During those dark years in the 1970s and 1980s, a trailer fire claimed lives
as a conflict between the New York Oneidas and local towns forced
firefighters to stand by. Arsons destroyed a Nation-owned bingo hall, and armed
conflicts - among Indians and between the tribe and outsiders - were common. High
school degrees were rare on the reservation, Watson said, and alcoholism was
rampant.
"I remember we were very, very poor," Watson said. "There was just a dirt
road. And it seemed like the person with the biggest gun ran the show. It was
scary to live there."
Things changed, Watson said, when Ray Halbritter, an Oneida who lifted
himself from the reservation to attend Harvard Law School, took the bingo hall
arsonists to court. Halbritter is now Nation CEO and Representative.
"We were going to start making something of ourselves," Hoffmeister said.
Oneidas elsewhere in the country, however, say New York is their land, too.
"We weren't rounded up by soldiers to leave New York, but the political
pressures caused the removal," Wisconsin Oneida member Loretta Metoxen said.
Many Wisconsin Oneidas say they don't plan to leave their cash-flush
reservation, where the tribe enjoys its own school system among a host of other
benefits, Wisconsin tribal historian Gordan McLester said. Visits to Oneida
ancestral lands in New York are common, he said. A land claim settlement in New
York and more education among Oneidas about their own roots there could spark a
large-scale return.
"New York is the homeland of all Oneidas," Metoxen said. "Whether we'll
return to New York to live is a difficult question. We've been here for 175 years
- that's seven generations. There are many of the younger folks who have no
historical memory of New York. One hundred years ago, everybody knew about
it."
That ancient heritage is easily forgotten, even by New York Oneidas, who say
the visits by Wisconsin Oneidas are actually covert spy operations.

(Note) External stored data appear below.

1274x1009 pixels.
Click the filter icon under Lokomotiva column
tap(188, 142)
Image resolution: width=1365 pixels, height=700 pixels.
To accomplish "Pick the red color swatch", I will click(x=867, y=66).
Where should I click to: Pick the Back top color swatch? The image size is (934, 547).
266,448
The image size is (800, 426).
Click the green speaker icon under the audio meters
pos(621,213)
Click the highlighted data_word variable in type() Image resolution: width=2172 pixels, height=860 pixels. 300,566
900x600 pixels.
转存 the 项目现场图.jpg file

"Now that there's money involved, they come to see where we're going, what
we're doing," Hoffmeister said.
Thames presence
Meanwhile, between 500 and 700 members of the Thames band of the Oneidas in
Canada have returned to live in Central New York, Thames tribal leader Alfred
Day said.
"We have an ongoing desire to move back," he said. "Before politics entered,
our people used to move throughout all three communities. It seems to me that
now the most divisive factor in all this is money. They're confused about
who should have it, how much they should have."
Day said the Thames government has "cool" relationships with both the New
York and Wisconsin Oneida governments, but that the tension doesn't filter down
to tribal members.
"With people in all three communities, there's ongoing dialogue," he said.
Thames Oneidas are welcomed by New York Oneidas, Kuhl said, echoing a
sentiment expressed by many Oneidas interviewed for this story. Even Keller George,
Halbritter's right-hand man, is from the Canadian band.
"They're not after a bite," she said.
Many New York Oneidas believe the Thames Oneidas were pushed out, while the
Wisconsin Oneidas left in search of a climate more hospitable to tribal
business ventures, Kuhl said. Oneidas who return to New York should agree to live
under Halbritter's government, which she says is an authentic leadership model
that will secure traditional life for the future.
"Eventually, this will be a cultural center for Oneidas," she said. "The only
thing they couldn't take away from us 200 years ago was our pride, and
that's what keeps us going."


Is this for real? Any of you Wisconsin Onieda's on Powwows heard this? What's your opinions?